When southern Conservatives filibustered, or voted anti-lynching legislation before, no one even questioned it, let alone judged them for it. Now that images of dogs being let loose on people wanting to order a sandwich and water hoses being turned on people waiting at bus stops were being spread all over the country every night, these Conservative Southern Democrats found themselves facing an increasingly concerned American people that wanted answers. No matter what issue these Southern Democrats wanted to talk about, some reporter eventually asked a question regarding their thoughts about whatever latest piece of brutality had been seen on television the night before, in every home in America.

The violence that had served white supremacist so well was now, finally, betraying them.

In the past, if one act of violence didn’t work, all you had to do was turn it up another notch and surely you would get the desired result, but after Emmett Till, it seemed, turning up the violence only fueled their resolve.

This new kid on the block named Martin Luther King Jr. who was leading a non-violent, peaceful Bus Boycott in Montgomery, the Alabama KKK actually had people come bomb his house.

Bombed. As in exploded it into tiny little pieces.

Does that sound like the appropriate response to someone who says, “Until you agree to treat me the same as any other paying customer, I will walk to wherever I need to go”?

Southern segregationists couldn’t understand America’s outrage.

“What are you all getting so upset about? It’s just niggers?”

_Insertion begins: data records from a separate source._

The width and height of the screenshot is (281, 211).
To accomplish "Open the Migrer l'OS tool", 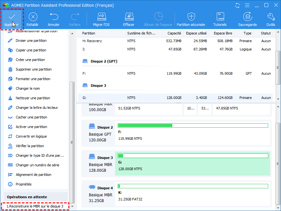I will [101, 17].
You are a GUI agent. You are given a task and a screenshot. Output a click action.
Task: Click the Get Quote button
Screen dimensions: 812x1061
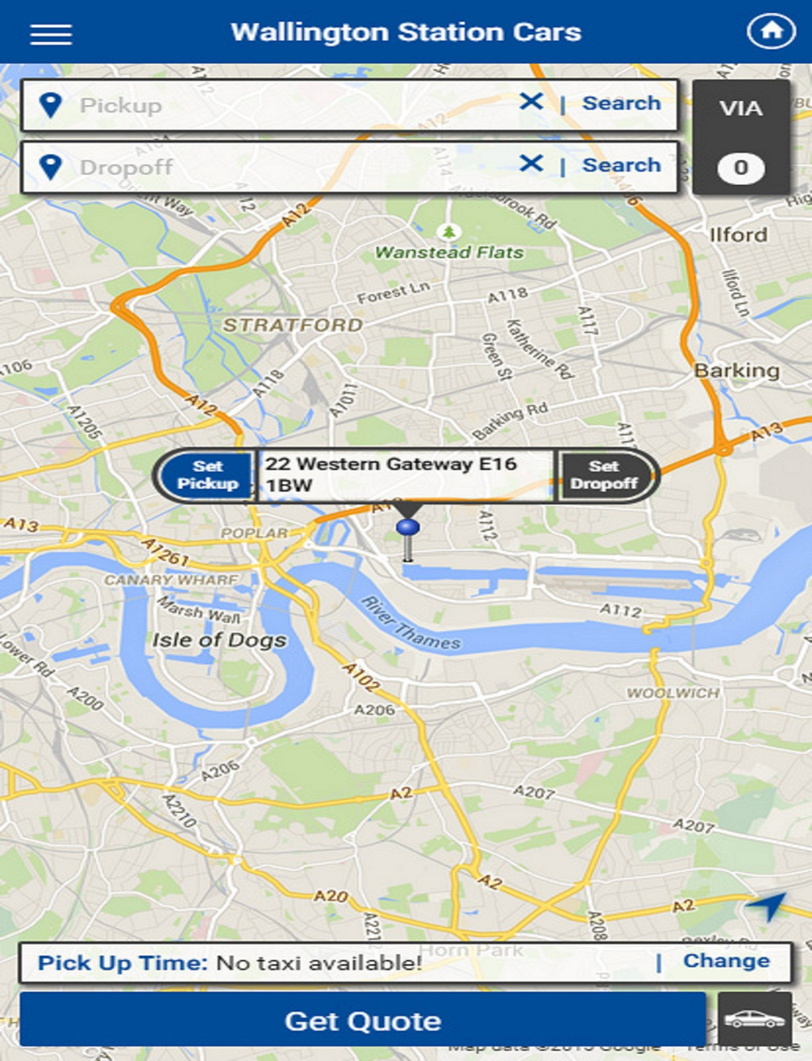[363, 1020]
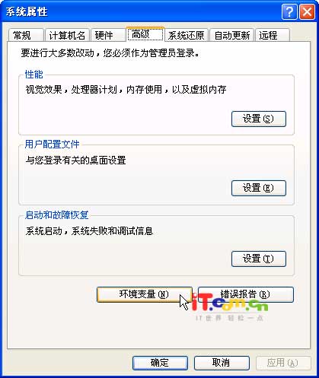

By the time white supremacists in the south realized what was happening so much damage had been done in the court of public opinion that anything they said in their defense only made things worse.

Eventually, those very same Southern Conservatives in Congress who had always, faithfully filibustered any anti-lynching legislation that would’ve went up to vote went back to their constituents asking them to stop the violence, but when they did they were met with accusations that they had become traitors and were now siding with “the Negroes”.

In 1957, President Dwight D. Eisenhower, a hero of World War II, had to get involved making sure that the orders of the federal courts to desegregate the public schools were enforced. In Arkansas, Governor Orval Faubus had ordered the Arkansas National Guard to prevent nine Black young men and women from attending an all-white high school. The next day, Dwight D. Eisenhower ordered the Arkansas National Guard to return to their barracks and ordered Troops from the 327th Regiment, 101st Airborne, to escort and keep those Nine African-American young men and women safe as they desegregated Central High in Little Rock Arkansas.

The significance of this cannot be understated.

The Army of these United States of America was protecting Blacks from the reprisal White segregationist, something they, or anyone for that matter hadn’t done in America since the Reconstruction.